He decidido regalarle a mi hijo mis antiguos muebles del dormitorio y de la cocina. Javier lleva cinco años viviendo con Marina, pero en todo ese tiempo casi no han conseguido nada propio. Les falta equipamiento, muebles, ¡incluso duermen sobre un colchón inflable! Un día le comenté a Javier que mi marido y yo estamos cambiando el mobiliario y que podía llevarse nuestro viejo sofá y dos mesillas. Se alegró y me dijo que hablaría con Marina.
Resulta que mi nuera no está nada contenta con nuestra oferta. Me dijo que su madre jamás le daría muebles usados.
Estos muebles antiguos todavía están en muy buen estado. Las mesillas son robustas, de madera, y me costaron una fortuna; el sofá también nos salió caro (mi marido y yo siempre hemos tenido buenos trabajos y podíamos permitirlo).
Por supuesto, ha pasado tiempo y ya toca renovar un poco. Queremos tener algo nuevo en casa y disponemos de dinero para ello.
Pero los antiguos muebles lucen bien, ¡podrían durar muchos años más! Me da lástima deshacerme de ellos. Si los vendo, no sacaré gran cosa. Tener que estar pendiente de venderlos, buscar compradores, subir fotos… ¿quién quiere lidiar con esos líos?
Nos dais simplemente cosas que ya no queréis dice Marina. Te deseo lo mejor le respondo pero vosotros no tenéis de nada, hasta el eco se oye en vuestra casa. Os ofrezco buen mobiliario, y aún así no estás contenta.
Ya he ayudado a los jóvenes con el piso. Vendí mi casa de campo y me quedó algo de dinero. Ellos pusieron lo que tenían y compraron un piso de dos habitaciones. Esperaban que, cuando tuvieran hijos, sería cómodo para la familia.

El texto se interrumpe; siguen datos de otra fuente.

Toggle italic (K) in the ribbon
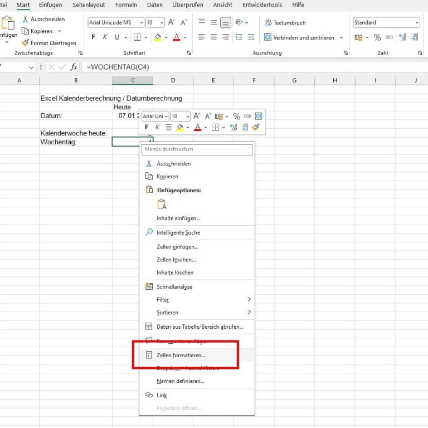This screenshot has width=428, height=428. tap(104, 37)
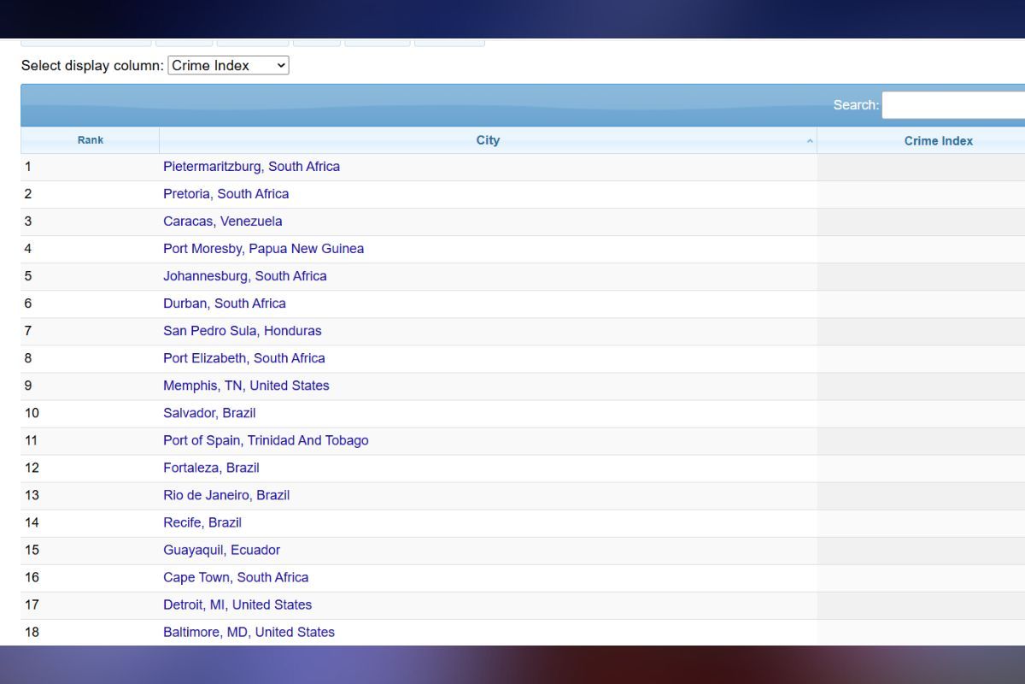
Task: Open Port Moresby, Papua New Guinea link
Action: [x=263, y=249]
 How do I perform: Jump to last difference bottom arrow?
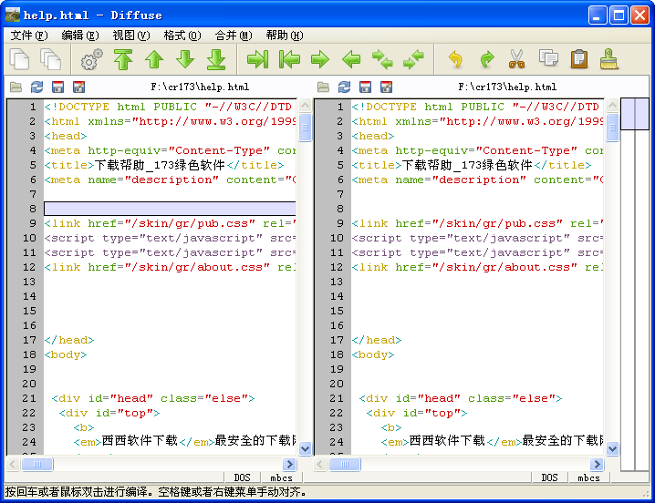pos(216,60)
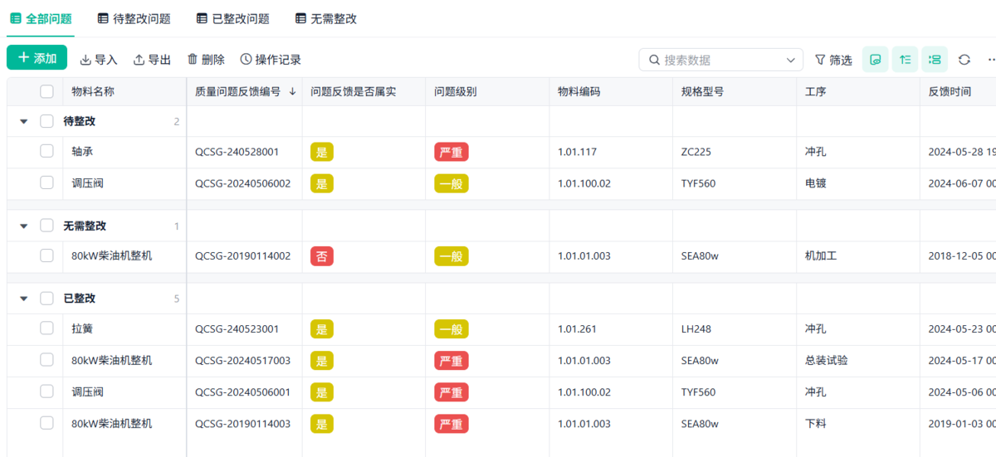Screen dimensions: 996x457
Task: Select the 拉簧 row checkbox
Action: (47, 328)
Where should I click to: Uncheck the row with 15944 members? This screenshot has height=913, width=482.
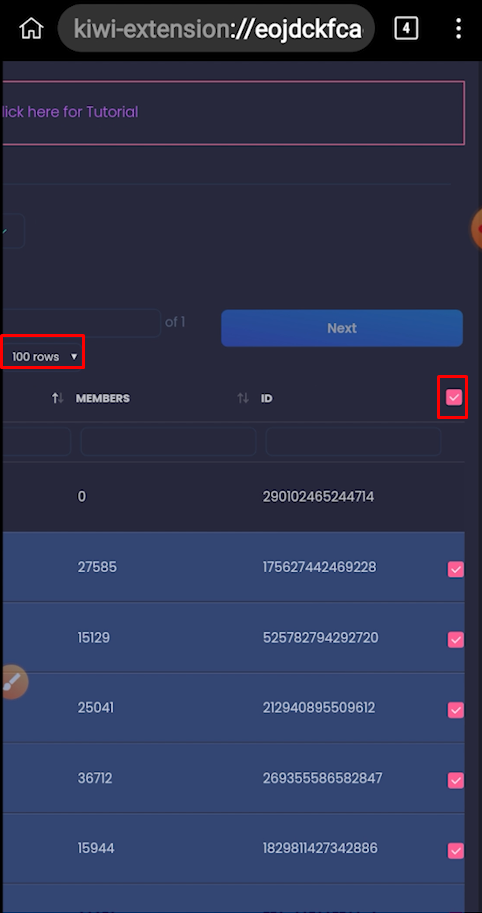click(x=456, y=850)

Pedí a mi hermana dinero para la reforma. No fue mucho y pudieron devolverlo.
No hemos intervenido en cómo gestionan sus finanzas. Les dijimos que ya son adultos independientes y, por tanto, todas las decisiones las tomarían ellos. Así que, cuando mi nuera quiere reprocharme diciendo que su madre piensa diferente, no nos queda más que encogernos de hombros. Los chicos hicieron algunas pequeñas reformas.
Blanquearon las paredes y pusieron vinilo en el suelo. Pero para los muebles no hay dinero. Mi hijo no quiere pedir más préstamos, pero viven entre paredes desnudas, unas banquetas y un colchón. Bueno, hay que empezar por algo. Aun así he decidido ayudarles también en esto.
Tengo una cocina modular, se puede desmontar y montar en vuestro piso les digo. Es mucho más asequible que una nueva. Tengo campana y cocina. Además, el mobiliario del dormitorio está como nuevo.
Javier parecía satisfecho, pero Marina sigue sin estarlo.
Entiendo que esto genera discusiones entre ellos. Marina seguramente piensa que a los mayores no les hace falta renovar los muebles. Cree que sería más correcto que la joven familia recibiera muebles nuevos.
¿Y si tiene razón? ¿Quizá queda mal regalar a mi hijo lo que no quiero y comprarme cosas nuevas? Nunca me lo había planteado. Aunque pienso que mi nuera podría alegrarse, al menos un poco.